Typically, for-profit schools offer limited scholarships. And, such schools attract a fair number of low income students who require financial aid to continue their education. Thus, if loans become more difficult or costly to obtain, it may well be proprietary schools and the students they serve who will be impacted most dramatically.

Nobody is predicting the demise of for-profit education. In fact, recent events may make some stocks in the sector a good value. But, when the insiders of the most successful corporation in the sector sell off massive holdings for relatively small profit and a major player closes long established schools after failing to find buyers for them, many questions arise.

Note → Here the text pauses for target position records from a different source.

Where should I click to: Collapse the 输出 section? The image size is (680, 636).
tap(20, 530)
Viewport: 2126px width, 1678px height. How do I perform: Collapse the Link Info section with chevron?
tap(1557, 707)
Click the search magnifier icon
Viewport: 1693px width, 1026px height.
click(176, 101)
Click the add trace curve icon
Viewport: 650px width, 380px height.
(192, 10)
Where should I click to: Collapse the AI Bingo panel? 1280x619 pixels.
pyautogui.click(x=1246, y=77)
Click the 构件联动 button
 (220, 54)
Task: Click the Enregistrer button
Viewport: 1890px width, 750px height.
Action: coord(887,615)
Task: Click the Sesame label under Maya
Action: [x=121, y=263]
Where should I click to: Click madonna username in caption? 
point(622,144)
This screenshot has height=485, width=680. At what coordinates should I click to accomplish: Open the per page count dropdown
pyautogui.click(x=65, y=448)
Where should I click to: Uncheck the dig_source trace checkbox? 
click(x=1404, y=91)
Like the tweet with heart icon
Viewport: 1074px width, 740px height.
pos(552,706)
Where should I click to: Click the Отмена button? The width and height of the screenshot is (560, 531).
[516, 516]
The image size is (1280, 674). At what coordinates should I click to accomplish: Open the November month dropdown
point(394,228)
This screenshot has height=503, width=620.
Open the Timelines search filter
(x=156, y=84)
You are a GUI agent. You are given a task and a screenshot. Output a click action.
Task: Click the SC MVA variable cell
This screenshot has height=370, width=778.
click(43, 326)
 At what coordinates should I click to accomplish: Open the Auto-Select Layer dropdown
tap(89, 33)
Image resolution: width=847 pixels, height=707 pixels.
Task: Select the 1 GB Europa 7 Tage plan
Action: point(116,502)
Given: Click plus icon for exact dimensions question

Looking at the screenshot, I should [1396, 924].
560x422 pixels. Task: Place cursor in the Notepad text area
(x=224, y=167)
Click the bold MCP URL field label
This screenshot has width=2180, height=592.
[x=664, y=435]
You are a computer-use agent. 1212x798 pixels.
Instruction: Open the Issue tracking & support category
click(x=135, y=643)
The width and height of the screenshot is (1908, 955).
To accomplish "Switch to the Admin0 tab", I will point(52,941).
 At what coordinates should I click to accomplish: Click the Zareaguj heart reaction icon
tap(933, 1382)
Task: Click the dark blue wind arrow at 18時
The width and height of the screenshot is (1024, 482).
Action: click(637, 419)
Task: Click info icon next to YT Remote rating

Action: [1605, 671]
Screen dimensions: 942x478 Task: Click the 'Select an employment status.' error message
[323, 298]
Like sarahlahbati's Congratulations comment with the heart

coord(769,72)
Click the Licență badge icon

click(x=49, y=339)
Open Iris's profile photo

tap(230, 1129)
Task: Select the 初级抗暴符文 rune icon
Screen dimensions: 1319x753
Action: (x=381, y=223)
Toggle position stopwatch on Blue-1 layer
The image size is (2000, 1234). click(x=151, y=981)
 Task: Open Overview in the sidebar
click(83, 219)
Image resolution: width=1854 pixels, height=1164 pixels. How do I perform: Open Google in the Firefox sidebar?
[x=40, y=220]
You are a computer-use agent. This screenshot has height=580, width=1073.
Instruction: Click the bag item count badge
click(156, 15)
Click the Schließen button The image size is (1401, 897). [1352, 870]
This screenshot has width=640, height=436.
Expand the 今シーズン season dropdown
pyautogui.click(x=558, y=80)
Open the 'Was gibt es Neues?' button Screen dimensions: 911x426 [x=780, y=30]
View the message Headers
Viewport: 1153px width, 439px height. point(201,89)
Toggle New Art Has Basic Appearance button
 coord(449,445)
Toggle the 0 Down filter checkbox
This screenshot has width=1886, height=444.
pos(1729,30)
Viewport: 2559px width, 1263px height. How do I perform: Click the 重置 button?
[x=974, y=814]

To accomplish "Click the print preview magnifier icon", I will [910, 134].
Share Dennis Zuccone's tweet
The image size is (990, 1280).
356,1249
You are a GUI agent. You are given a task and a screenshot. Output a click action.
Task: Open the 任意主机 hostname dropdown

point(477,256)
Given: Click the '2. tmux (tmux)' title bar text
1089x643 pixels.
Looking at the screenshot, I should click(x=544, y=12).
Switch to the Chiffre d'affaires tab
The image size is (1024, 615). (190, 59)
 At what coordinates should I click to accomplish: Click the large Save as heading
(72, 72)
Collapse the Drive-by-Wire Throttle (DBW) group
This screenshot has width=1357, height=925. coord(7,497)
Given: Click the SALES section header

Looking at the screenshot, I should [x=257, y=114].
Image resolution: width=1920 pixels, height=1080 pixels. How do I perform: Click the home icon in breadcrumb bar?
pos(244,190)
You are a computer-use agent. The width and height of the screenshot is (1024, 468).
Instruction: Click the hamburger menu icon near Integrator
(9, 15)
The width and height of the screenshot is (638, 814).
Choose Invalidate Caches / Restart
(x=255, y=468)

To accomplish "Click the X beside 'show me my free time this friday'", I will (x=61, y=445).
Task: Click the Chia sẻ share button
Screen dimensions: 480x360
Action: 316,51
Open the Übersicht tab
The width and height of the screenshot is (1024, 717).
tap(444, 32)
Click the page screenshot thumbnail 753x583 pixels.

Among those questions; is a major shakeup coming in the for-profit education sector? Will we see more closings (and perhaps displaced students)? Will there be mergers or will the larger chains acquire smaller chains and/or independents? Will the small independent hair dressing schools, massage schools, and business training schools be able to survive? Will more students turn to community colleges? If so, will 25% go on to four-year colleges as they do now?

Will students, who now find online degree programs increasingly attractive, turn to online colleges in even greater numbers?

It will be very interesting and very telling to watch the trends in the fairly immediate future (perhaps 12 months) and in the next few years.